As the following quotation shows, this ease is more like State v. Bryl, 477 N.W.2d 814, 817 (N.D.1991):
Although there was some differing testimony as to what Shelly Rutten told the dispatcher and what the dispatcher relayed to Officer Fix, it is known that the officer was advised that there was an intoxicated subject in a pickup at the Super Pumper station. From the information that Officer Fix had at that time, it was reasonable for him to believe that the pickup leaving the lot was the pickup that contained the intoxicated person. There was an articulable suspicion that the vehicle was being driven by an intoxicated person.
“[information from an anonymous informant used for an investigative stop must be sufficiently reliable to support a reasonable suspicion of unlawful conduct, though not the more exacting standard of probable cause necessary to make an arrest.” Wibben v. N.D. State Highway Commissioner, 413 N.W.2d 329, 331 (N.D.1987). See City of Minot v. Nelson, 462 N.W.2d 460, 462 (N.D.1990); State v. Dorendorf, 359 N.W.2d 115, 116 (N.D.1984). This tip is much like the one in State v. Neis, 469 N.W.2d 568 (N.D.1991). In Neis, the informant identified herself, the vehicle and the behavior, which was the same information that Shelly Rutten gave to the dispatcher. Id. at 569. This information provided certain indications of reliability of both the informant and the information.

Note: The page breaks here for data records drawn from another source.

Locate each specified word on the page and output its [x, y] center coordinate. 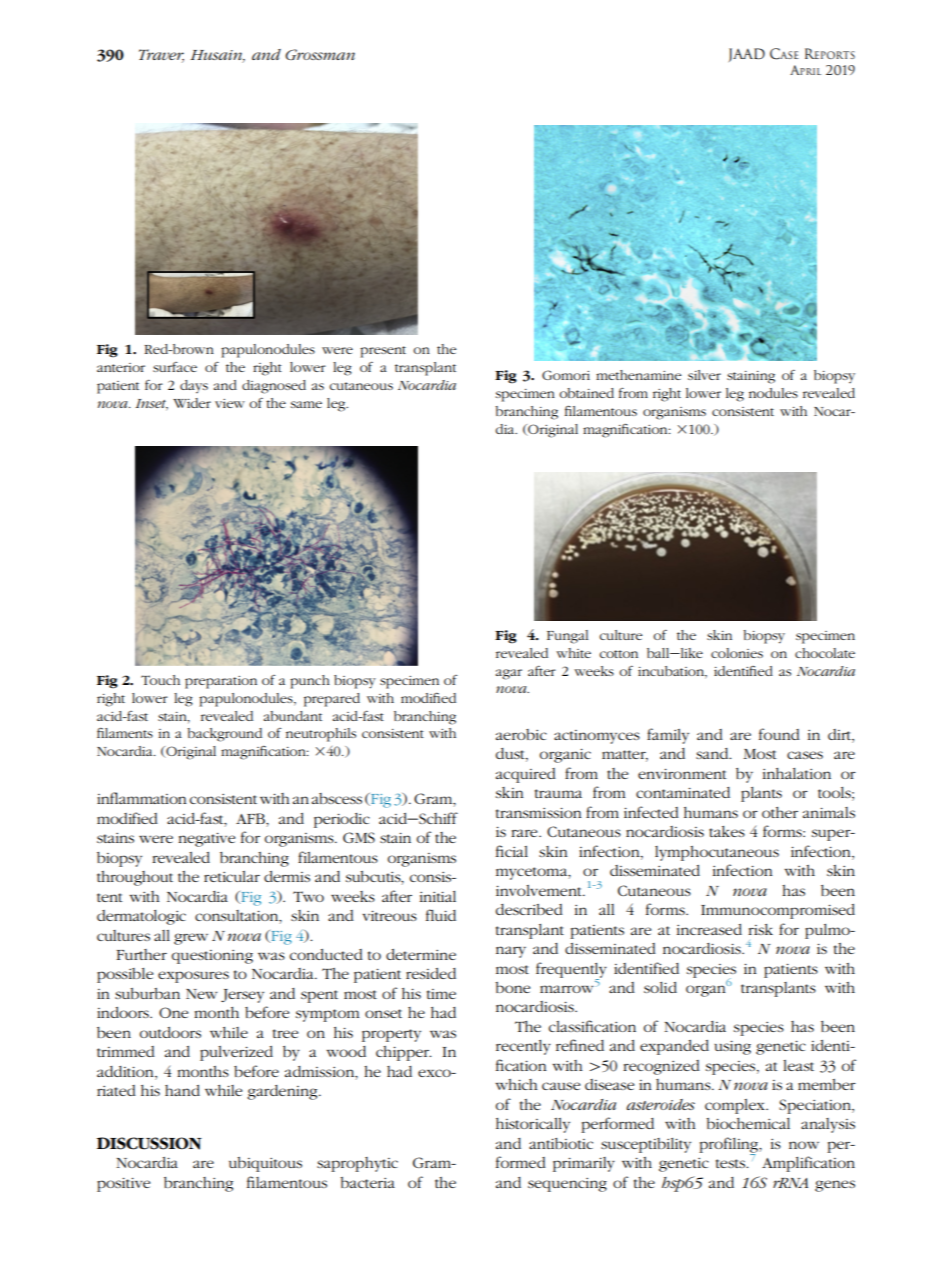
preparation [221, 682]
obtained [586, 393]
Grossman [320, 54]
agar [509, 674]
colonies [737, 653]
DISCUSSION [149, 1143]
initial [438, 896]
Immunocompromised [778, 911]
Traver [161, 55]
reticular [232, 876]
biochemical [748, 1123]
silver [704, 375]
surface [175, 367]
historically [533, 1125]
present [383, 352]
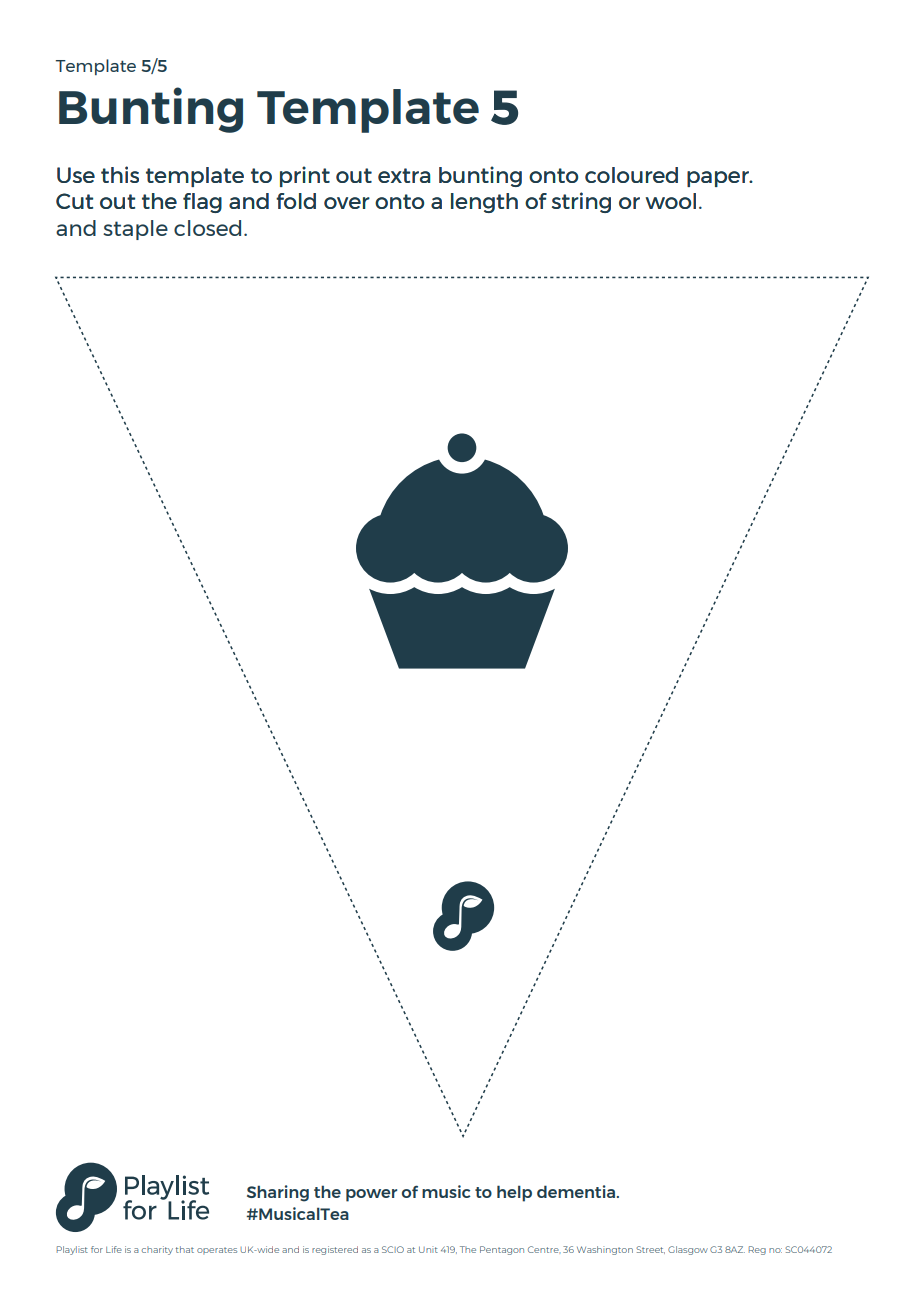 This page has height=1308, width=924. I want to click on that, so click(185, 1249).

See also State v. Hornaday, 477 N.W.2d 245 (N.D.1991) (approving brief communications of information between officers, and relied upon by the trial court in this ease), and State v. Neis, 469 N.W.2d 568 (N.D.1991).
Even if BurchiU had been unknown to the sheriffs department, her information was more than conclusory. Not only did she describe the pickup by its color, high antenna, and license number, but also she identified its location, described the erratic driving of a drunk driver, and gave her name to the sheriffs office. The fact that the officer making the stop did not know who she was does not make the tip worthless. See State v. Rodriguez, 454 N.W.2d 726, 729 n. 2 (N.D.1990) (“[L]aw enforcement officers must be allowed to rely upon information received from other officers”).
*648Id. at 570. In my view, the majority opinion discounts the report of an identified informant too much, and attenuates brief communications between law enforcement officers more than our prior precedents do.
For me, there are enough details in the named informant’s tip, including description of specific suspicious conduct of the driver, for reliability; adequate abbreviated communication between officers of information from an identified citizen informant; and reasonable verification of essential details about the identified driver, while that driver was circling out and back into Wendy’s driveway, for the officer to formulate a reasonable suspicion to make a minimally intrusive and respectful Terry approach to clarify ambiguous conduct in an effort to forestall drunken driving. For these reasons, I respectfully dissent.